> [TASK INSTRUCTIONS]
All lines from the one with "[القوات التابعة للسعودية" to the end of the material, both included, are to be written out exactly and without anything else.

> [DATA LISTING]

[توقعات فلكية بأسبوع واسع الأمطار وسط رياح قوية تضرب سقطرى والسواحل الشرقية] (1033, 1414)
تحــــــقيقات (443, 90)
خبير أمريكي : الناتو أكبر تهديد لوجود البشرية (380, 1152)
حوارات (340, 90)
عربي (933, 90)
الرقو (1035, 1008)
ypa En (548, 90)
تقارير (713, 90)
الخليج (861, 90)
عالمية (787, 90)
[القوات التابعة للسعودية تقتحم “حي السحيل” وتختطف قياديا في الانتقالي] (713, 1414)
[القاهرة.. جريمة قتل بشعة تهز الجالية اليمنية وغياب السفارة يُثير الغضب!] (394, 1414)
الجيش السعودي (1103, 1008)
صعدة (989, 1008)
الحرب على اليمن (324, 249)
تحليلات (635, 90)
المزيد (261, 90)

> [TASK RESPONSE]
[القوات التابعة للسعودية تقتحم “حي السحيل” وتختطف قياديا في الانتقالي] (713, 1414)
[القاهرة.. جريمة قتل بشعة تهز الجالية اليمنية وغياب السفارة يُثير الغضب!] (394, 1414)
الجيش السعودي (1103, 1008)
صعدة (989, 1008)
الحرب على اليمن (324, 249)
تحليلات (635, 90)
المزيد (261, 90)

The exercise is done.